Why is Vim adding a newline? Is this a convention?

The convention for Unix text files is that every line is terminated by a newline, and that newlines are line terminators, not line separators.

When Vim saves a buffer as a file, it terminates every line with the end-of-line sequence for that file format, which for Unix is a newline. See

:help 'fileformat'

If you're using Unix text-processing tools, it's best to stick with this convention. However, if you have some need to not put a newline at the end of the last line of a file, you can do so. Vim considers such files to be "binary". See

:help 'binary'
:help edit-binary

Vim 8.0 now provides for this with the fixeol option. Specifically if you do:

:set nofixeol

then Vim won't add a trailing newline character at the end of the final line if the file didn't already have one.

That could go in a filetype plugin, or possibly even your .vimrc.

(This is an improvement on :set binary because it only affects the final line-break character, whereas binary also changes a bunch of other behaviours, which you probably don't want unless you're actually editing a binary file.)

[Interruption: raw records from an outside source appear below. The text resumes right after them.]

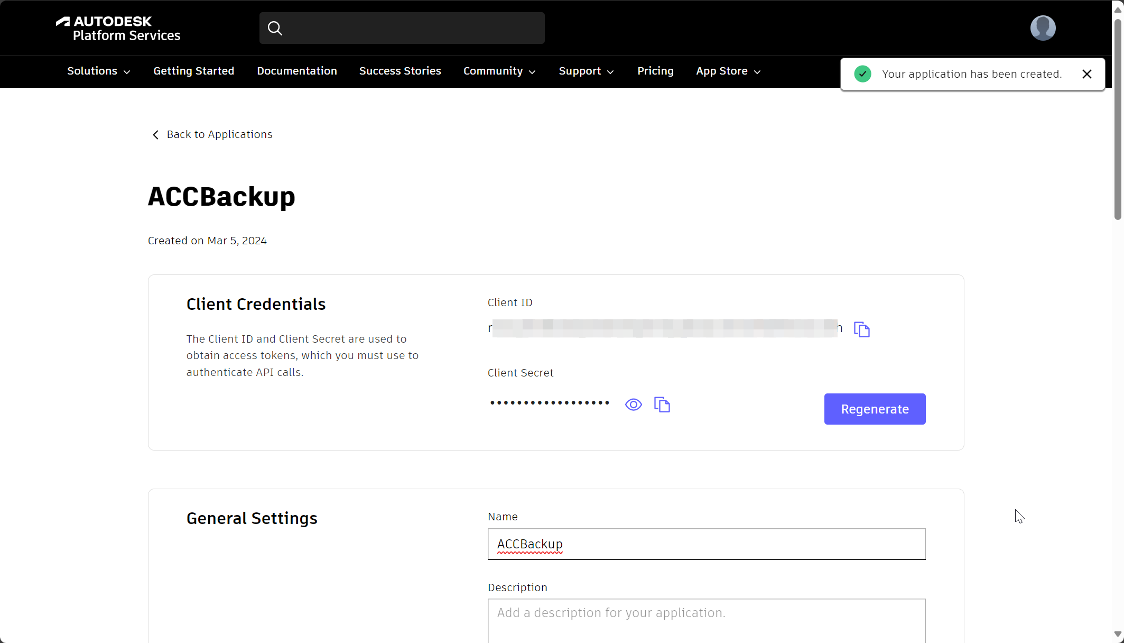Viewport: 1124px width, 643px height.
Task: Expand the Solutions dropdown menu
Action: pyautogui.click(x=98, y=71)
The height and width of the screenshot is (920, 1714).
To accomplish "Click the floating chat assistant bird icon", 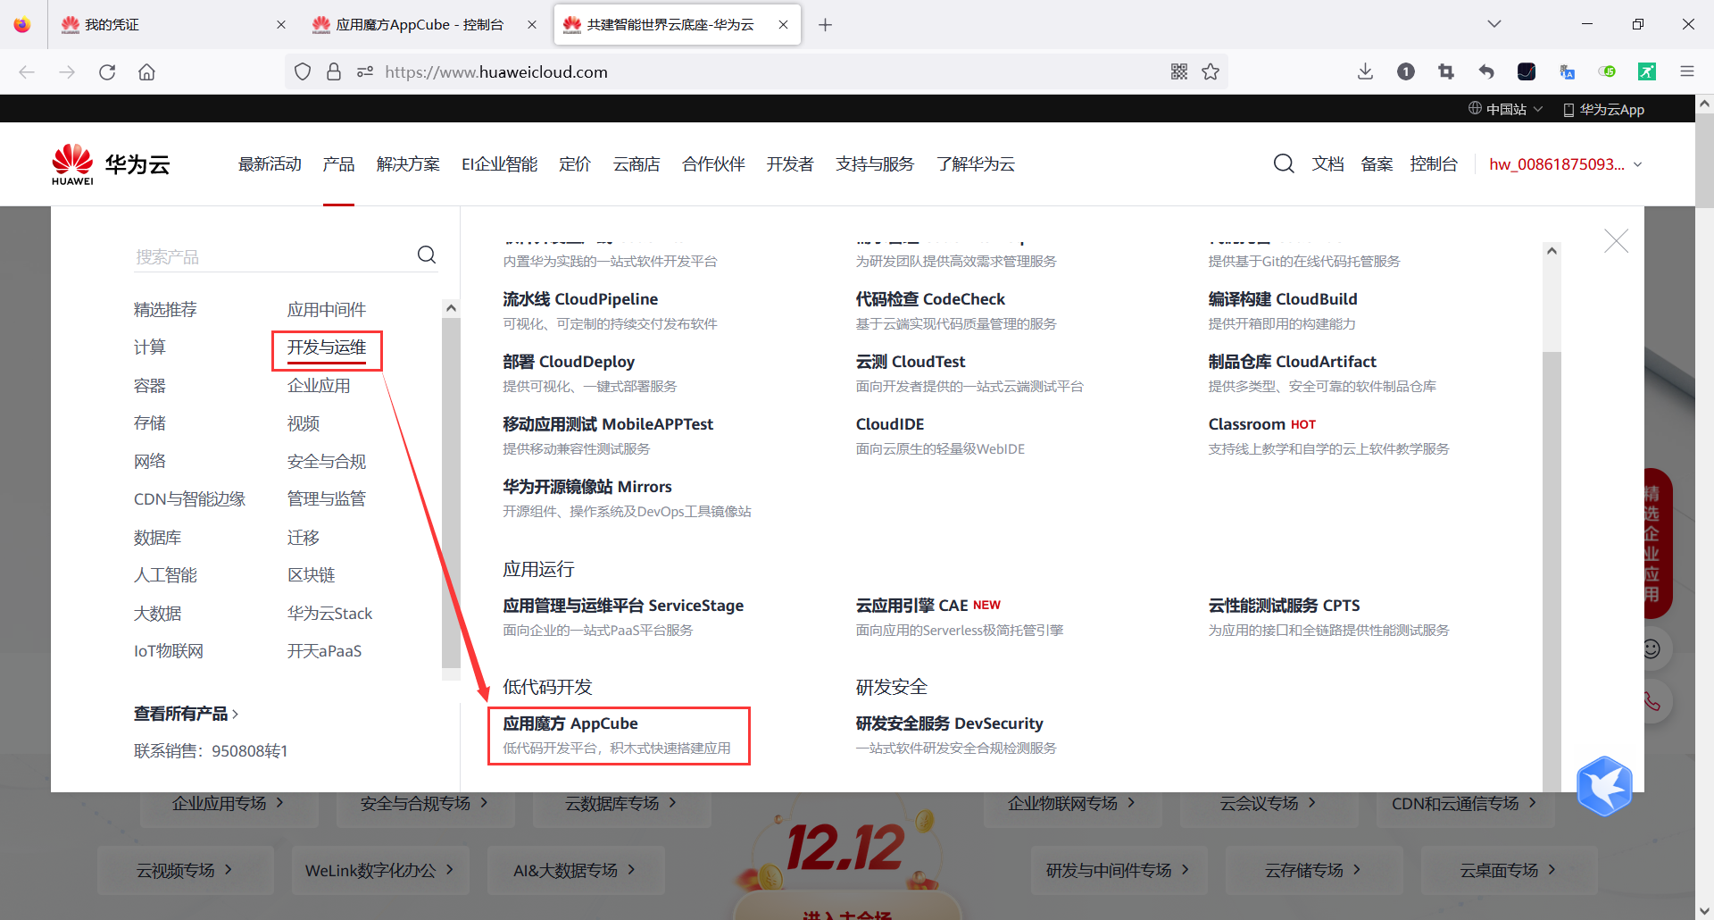I will [1604, 786].
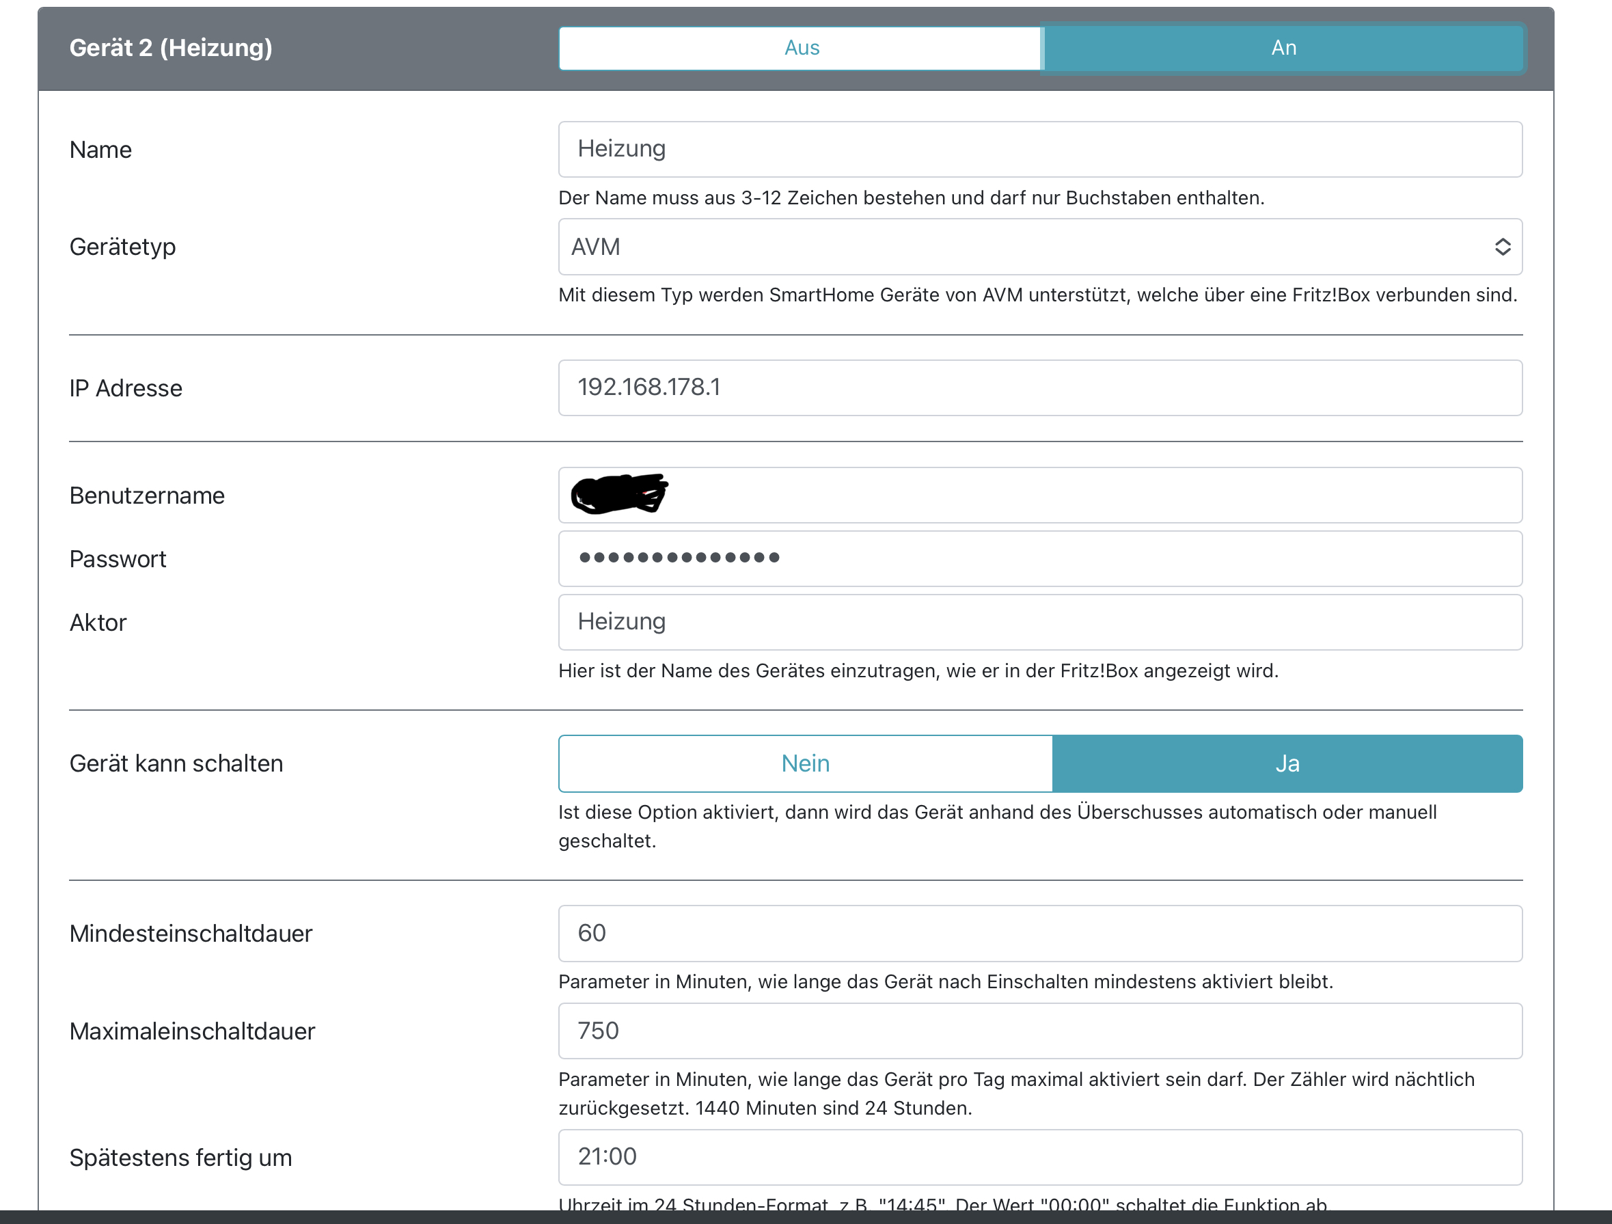Click the Gerätetyp label
This screenshot has height=1224, width=1612.
coord(122,247)
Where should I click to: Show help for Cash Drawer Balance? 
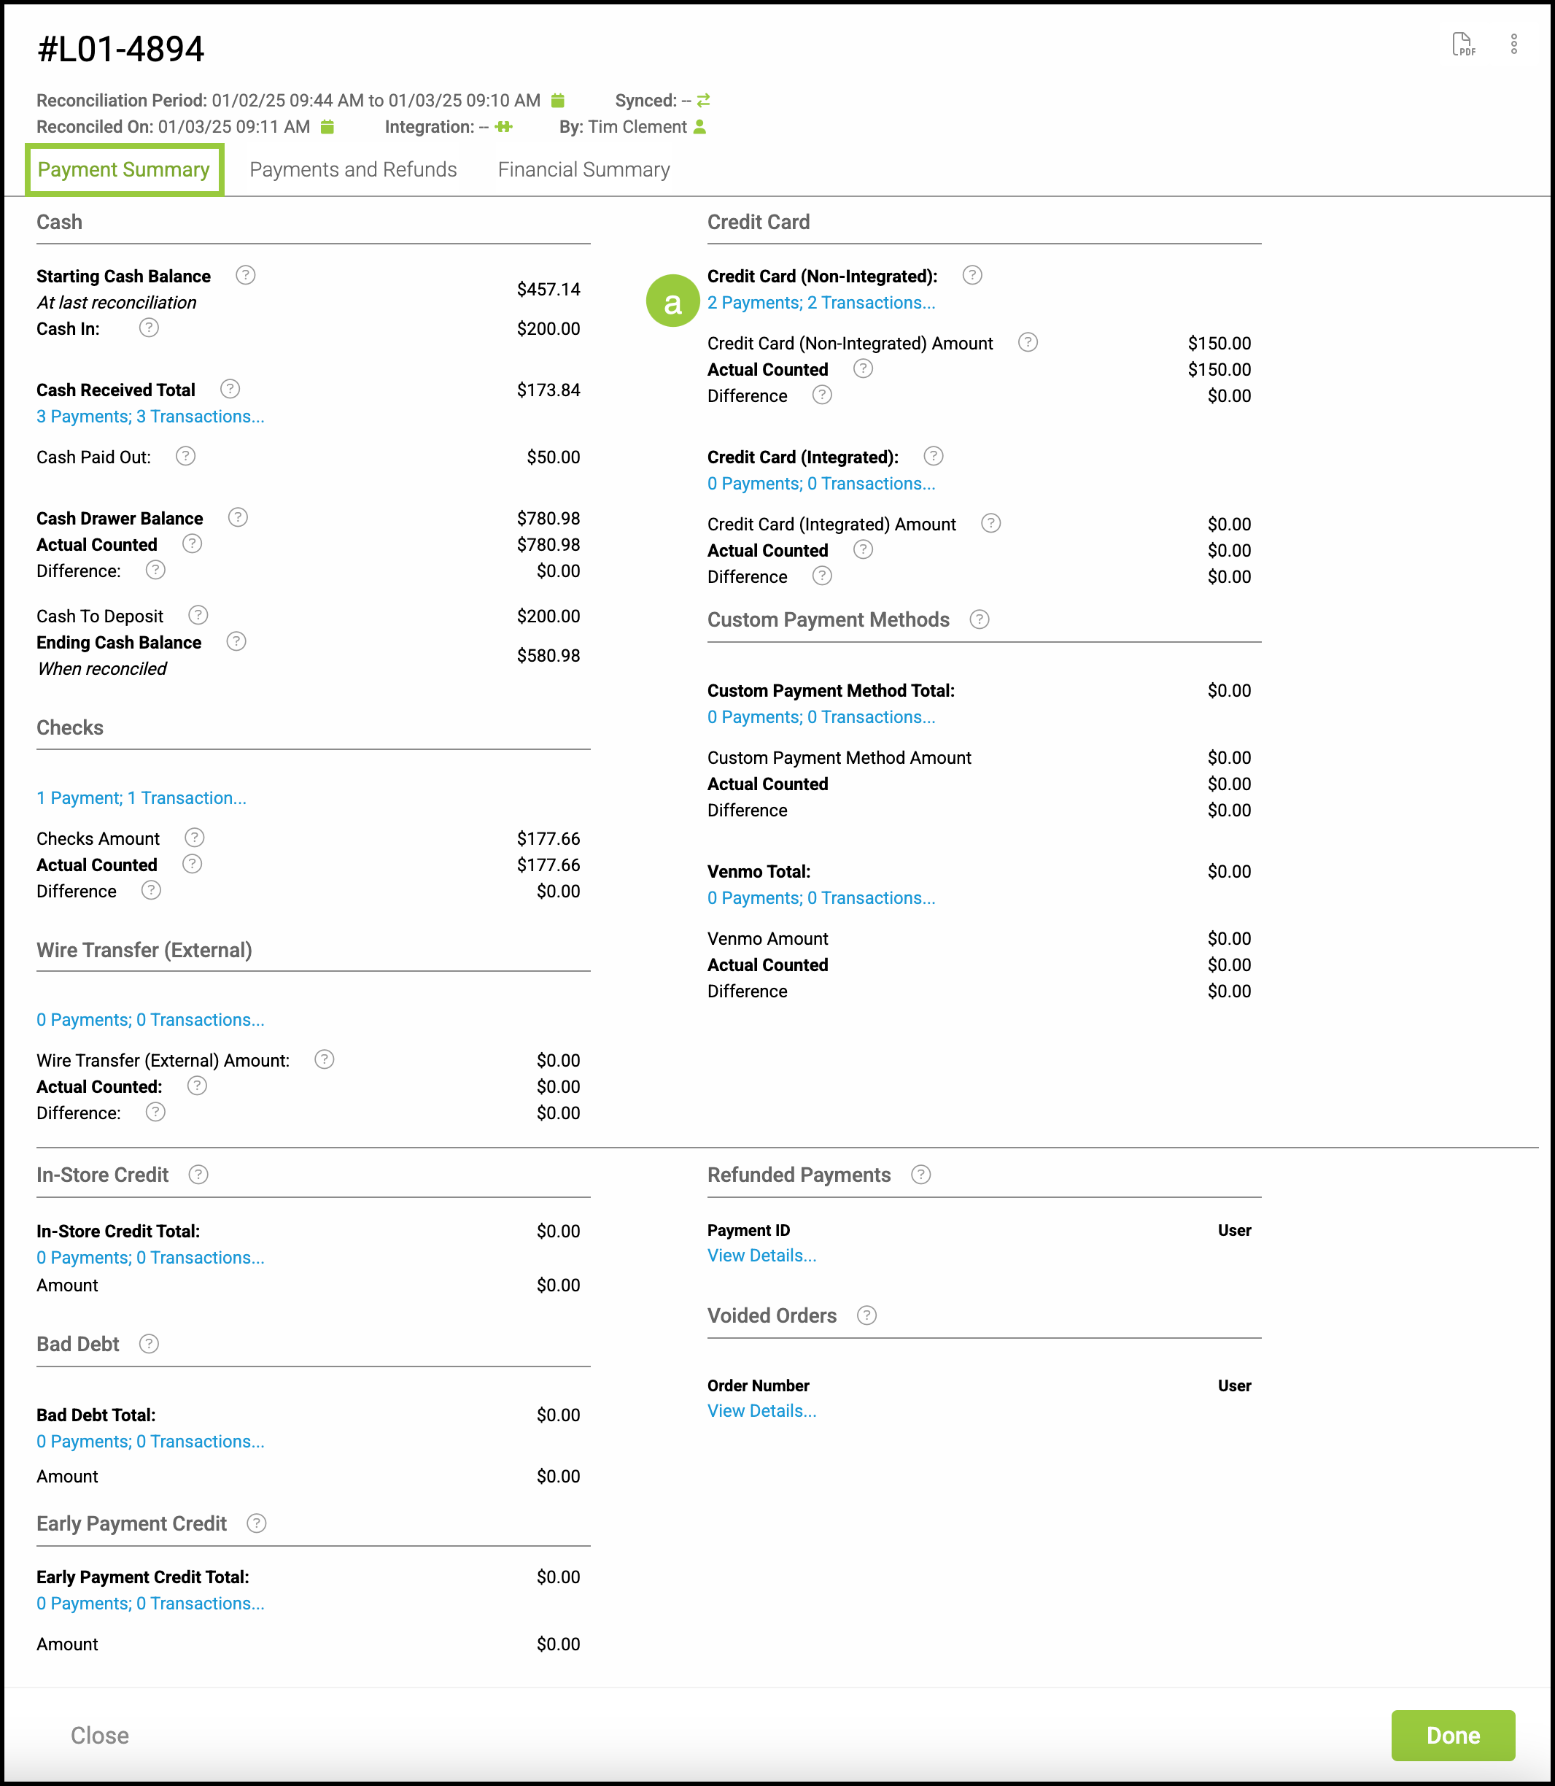tap(238, 517)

A newly created file will still have a trailing line-break character by default. You can change that (and switch a file that already has a final newline to not having one) by additionally doing:

:set noeol

That has to be set specifically for each file you wish to change: loading a file into a buffer will always set eol to match the file's current state.


Vim is not adding anything that you didn't put there yourself.

A "newline" character is not a "new line" and both examples are perfectly normal:

  • in the first one, the file only contains one line so you get one "newline" character,
  • in the second one, the file contains two lines so you get two "newline" characters.